Derek Bridgwater (or ‘DLB’), who retired in 1967, had worked with Edwin Lutyens and written a history of cast iron in buildings. Peter described him as ‘tall, elegant and, to me, the epitome of an Edwardian gentleman … an engaging and astute interviewer’ who, with others in the office, ‘had inspired a wonderfully intensive and professional group of people with total intent to do their work well’.
This tells us something about Peter, his roots and values. He was much more comfortable discussing the positive qualities of others than dominating the conversation with his own significant achievements.
He soon became a partner of the practice and one of its driving forces. After major successes, such as the 1964 commission for a new campus for Lancaster University and a flow of municipal housing projects, Peter took over the operational reins, enabling Gabi Epstein and Peter Shepheard (RIBA president from 1969 to 1971) to devote more time to public life and teaching posts abroad.

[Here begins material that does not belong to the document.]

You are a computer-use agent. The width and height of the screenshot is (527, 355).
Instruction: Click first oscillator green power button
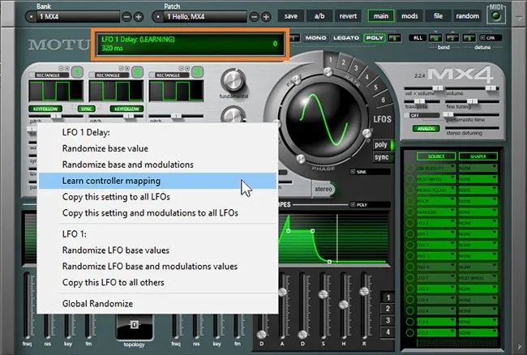click(x=77, y=72)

By the early 1980s, he was pivotal, with his desk in the Kingly Street W1 office positioned at a fulcrum point where he could greet everybody as they arrived. But that decade – of Thatcher and Heseltine – was turbulent. The firm could no longer rely on its respected public sector reputation and had to make the running and form new relationships in order to survive.
Peter had an entrepreneurial magic about him – in terms of ideas and imagination rather than financial self-interest – and started speculatively generating ideas for urban areas, effectively illustrated by his balsa models with blue foil water, often made overnight before an early morning train journey.
The two most notable and prominent legacies of his initiatives were Laganside in Belfast and its precursor Salford Quays, where the water in the docks was so polluted it occasionally caught fire; most people thought the scheme was a hopeless, wild idea. The practice was commissioned to prepare a masterplan, which unlocked publicly funded infrastructure and led to the Lowry, Imperial War Museum North, and the BBC at Media City.
Alongside the models, Peter’s principal and potent design tools were his remarkable patience and tenacity, and his ability to forge relationships, which turned the previously unthinkable into reality.
He became a development consultant in his own right in the early 1990s, to travel light and pursue ideas around the UK, creating a network of colleagues who became loyal friends.
Tributes have typically described his qualities as a mentor, friend and inspiration – an architectural visionary and one of life’s optimists. Many recalled his brokering skills, charm and generosity of spirit, which brought out the best in others, allowing him to navigate formidable challenges: ‘Humble and soft-spoken, he would let others have their say before commanding a room’s attention’; ‘You could always rely on him to spot the one or two qualities that made any place special. Then he’d encourage you to build on that. To be bold. To imagine what the place could be.’
In former Northern Ireland minister Richard Needham’s book Battling for Peace, he brusquely described his first, initially underwhelming encounter with the ‘bespectacled, shy, unassuming, uncertain, uncharismatic’ architect, but concluded, after Peter gently explained his ideas for Laganside: ‘The man was a genius.’